*** Opening of RECORDS TO PROCESS ***
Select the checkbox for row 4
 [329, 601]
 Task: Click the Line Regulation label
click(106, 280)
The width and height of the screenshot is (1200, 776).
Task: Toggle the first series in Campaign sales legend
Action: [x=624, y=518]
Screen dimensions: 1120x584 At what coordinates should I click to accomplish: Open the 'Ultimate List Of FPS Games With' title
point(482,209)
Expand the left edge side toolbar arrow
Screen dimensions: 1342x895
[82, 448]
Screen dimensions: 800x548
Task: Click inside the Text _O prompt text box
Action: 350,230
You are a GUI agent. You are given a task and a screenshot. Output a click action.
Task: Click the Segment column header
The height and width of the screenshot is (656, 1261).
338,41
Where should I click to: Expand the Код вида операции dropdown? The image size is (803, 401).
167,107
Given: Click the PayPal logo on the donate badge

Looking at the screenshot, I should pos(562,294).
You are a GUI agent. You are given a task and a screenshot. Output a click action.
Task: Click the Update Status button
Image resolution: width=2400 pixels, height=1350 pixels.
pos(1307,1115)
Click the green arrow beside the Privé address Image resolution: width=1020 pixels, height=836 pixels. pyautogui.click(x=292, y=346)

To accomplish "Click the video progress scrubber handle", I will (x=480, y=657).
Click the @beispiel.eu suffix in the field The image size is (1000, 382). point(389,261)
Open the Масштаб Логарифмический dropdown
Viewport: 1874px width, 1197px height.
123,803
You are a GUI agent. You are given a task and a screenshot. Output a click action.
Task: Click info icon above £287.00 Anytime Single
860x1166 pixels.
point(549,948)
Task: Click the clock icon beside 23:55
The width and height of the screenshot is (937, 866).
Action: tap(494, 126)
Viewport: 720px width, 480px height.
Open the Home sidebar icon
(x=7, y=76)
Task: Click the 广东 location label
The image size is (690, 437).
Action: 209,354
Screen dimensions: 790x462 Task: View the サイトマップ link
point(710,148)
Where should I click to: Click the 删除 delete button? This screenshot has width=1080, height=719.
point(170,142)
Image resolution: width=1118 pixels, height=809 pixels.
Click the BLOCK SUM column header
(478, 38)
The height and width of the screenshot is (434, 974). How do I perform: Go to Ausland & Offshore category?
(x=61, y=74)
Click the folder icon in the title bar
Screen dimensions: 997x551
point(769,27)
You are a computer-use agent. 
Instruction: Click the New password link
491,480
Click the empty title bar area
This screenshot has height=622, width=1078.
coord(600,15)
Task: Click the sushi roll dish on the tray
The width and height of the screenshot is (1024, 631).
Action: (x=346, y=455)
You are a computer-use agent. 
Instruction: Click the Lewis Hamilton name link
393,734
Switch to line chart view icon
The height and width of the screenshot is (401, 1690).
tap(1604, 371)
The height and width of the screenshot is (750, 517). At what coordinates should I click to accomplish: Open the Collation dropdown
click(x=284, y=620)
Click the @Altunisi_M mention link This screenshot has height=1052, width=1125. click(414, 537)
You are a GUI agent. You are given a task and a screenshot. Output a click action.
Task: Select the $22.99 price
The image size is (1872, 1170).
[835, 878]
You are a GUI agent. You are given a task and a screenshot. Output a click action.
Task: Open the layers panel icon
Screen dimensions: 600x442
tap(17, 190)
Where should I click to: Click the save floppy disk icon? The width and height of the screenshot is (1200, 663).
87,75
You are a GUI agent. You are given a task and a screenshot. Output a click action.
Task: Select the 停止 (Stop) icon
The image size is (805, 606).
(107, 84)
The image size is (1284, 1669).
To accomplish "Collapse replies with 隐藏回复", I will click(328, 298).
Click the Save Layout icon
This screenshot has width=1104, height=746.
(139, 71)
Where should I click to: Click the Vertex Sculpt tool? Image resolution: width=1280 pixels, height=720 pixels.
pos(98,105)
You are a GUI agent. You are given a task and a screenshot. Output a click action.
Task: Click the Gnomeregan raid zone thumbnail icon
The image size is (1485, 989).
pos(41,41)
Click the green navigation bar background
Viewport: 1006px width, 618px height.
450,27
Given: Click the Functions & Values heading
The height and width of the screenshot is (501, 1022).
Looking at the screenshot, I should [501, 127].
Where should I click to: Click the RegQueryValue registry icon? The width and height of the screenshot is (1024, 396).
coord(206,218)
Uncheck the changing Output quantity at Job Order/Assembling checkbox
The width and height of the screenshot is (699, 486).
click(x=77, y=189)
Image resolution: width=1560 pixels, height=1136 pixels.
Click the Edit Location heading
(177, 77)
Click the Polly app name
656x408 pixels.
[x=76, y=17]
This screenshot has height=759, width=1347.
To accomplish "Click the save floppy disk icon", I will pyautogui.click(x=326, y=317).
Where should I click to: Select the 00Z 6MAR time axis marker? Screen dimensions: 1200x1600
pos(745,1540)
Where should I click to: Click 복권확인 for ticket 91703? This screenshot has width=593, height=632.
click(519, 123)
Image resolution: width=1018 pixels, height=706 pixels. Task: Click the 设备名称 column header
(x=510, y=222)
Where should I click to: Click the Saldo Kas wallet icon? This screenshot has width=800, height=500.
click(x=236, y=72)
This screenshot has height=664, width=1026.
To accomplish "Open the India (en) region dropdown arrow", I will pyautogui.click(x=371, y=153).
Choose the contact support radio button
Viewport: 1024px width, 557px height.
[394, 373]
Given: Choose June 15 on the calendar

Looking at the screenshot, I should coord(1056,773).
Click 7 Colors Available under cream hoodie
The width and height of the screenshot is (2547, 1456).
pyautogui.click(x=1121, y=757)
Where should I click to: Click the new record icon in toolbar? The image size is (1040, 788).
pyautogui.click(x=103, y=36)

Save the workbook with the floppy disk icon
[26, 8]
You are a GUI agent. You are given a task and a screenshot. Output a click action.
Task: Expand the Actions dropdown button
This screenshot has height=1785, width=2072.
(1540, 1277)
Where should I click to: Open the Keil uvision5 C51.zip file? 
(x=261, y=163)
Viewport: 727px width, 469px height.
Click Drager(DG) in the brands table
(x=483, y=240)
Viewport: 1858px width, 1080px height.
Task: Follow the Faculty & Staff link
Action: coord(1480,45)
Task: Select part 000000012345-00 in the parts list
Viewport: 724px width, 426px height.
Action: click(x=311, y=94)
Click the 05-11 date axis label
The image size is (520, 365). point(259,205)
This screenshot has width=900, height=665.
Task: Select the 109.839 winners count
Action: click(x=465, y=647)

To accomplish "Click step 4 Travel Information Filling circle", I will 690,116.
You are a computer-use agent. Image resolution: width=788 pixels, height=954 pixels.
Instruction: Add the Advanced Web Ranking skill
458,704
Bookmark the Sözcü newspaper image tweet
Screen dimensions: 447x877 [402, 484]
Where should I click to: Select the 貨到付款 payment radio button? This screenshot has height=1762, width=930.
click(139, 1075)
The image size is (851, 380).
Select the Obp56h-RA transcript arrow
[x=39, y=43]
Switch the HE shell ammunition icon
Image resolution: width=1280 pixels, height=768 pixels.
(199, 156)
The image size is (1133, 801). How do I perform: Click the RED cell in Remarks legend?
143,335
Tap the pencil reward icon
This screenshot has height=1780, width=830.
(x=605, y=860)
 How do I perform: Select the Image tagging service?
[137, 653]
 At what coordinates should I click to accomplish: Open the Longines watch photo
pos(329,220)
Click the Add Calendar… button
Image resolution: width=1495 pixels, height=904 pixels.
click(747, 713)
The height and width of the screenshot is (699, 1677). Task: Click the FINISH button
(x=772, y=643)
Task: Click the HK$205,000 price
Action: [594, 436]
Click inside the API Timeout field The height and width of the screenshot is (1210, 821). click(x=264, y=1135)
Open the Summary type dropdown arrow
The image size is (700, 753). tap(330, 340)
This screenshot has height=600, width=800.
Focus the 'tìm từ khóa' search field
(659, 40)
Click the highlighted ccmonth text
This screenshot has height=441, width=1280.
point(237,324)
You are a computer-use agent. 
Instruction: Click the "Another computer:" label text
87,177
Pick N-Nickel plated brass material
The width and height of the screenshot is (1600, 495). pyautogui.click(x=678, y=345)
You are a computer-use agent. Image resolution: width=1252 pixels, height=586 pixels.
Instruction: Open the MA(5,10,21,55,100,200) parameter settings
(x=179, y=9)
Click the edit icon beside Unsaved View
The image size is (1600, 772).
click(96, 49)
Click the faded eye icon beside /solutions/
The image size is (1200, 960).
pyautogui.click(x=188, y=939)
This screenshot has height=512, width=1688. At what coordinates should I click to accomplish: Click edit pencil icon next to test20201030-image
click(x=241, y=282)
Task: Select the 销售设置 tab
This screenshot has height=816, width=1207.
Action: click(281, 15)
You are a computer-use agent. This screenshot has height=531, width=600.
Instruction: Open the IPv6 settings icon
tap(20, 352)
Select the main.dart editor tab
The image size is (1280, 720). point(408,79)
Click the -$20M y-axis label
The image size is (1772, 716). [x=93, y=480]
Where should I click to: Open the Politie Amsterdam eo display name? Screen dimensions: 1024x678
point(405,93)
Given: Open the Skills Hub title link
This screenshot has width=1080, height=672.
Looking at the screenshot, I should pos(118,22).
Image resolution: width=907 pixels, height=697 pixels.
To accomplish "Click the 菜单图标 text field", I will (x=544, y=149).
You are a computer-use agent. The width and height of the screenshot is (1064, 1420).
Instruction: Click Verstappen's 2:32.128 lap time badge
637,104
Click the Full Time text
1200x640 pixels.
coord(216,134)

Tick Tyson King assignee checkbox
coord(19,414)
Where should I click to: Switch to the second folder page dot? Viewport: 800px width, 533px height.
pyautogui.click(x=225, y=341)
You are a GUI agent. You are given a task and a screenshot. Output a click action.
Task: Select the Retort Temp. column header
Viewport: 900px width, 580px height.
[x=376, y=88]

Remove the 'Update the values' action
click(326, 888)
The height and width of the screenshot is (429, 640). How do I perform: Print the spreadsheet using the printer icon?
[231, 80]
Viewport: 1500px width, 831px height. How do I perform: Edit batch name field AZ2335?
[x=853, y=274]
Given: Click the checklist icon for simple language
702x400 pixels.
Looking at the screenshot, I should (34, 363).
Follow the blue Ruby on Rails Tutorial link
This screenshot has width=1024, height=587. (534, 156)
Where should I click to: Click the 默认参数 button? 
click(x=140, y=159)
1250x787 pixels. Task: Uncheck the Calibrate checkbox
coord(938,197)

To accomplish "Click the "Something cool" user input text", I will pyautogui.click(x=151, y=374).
*** Close of RECORDS TO PROCESS ***
ACTION ITEM: Find the line that contains "Follow the blue Ruby on Rails Tutorial link". Repeat it and every line after it, exactly as written, up to and including the last line of the records above.

YOUR RESPONSE:
Follow the blue Ruby on Rails Tutorial link
This screenshot has width=1024, height=587. (534, 156)
Where should I click to: Click the 默认参数 button? 
click(x=140, y=159)
1250x787 pixels. Task: Uncheck the Calibrate checkbox
coord(938,197)

To accomplish "Click the "Something cool" user input text", I will pyautogui.click(x=151, y=374).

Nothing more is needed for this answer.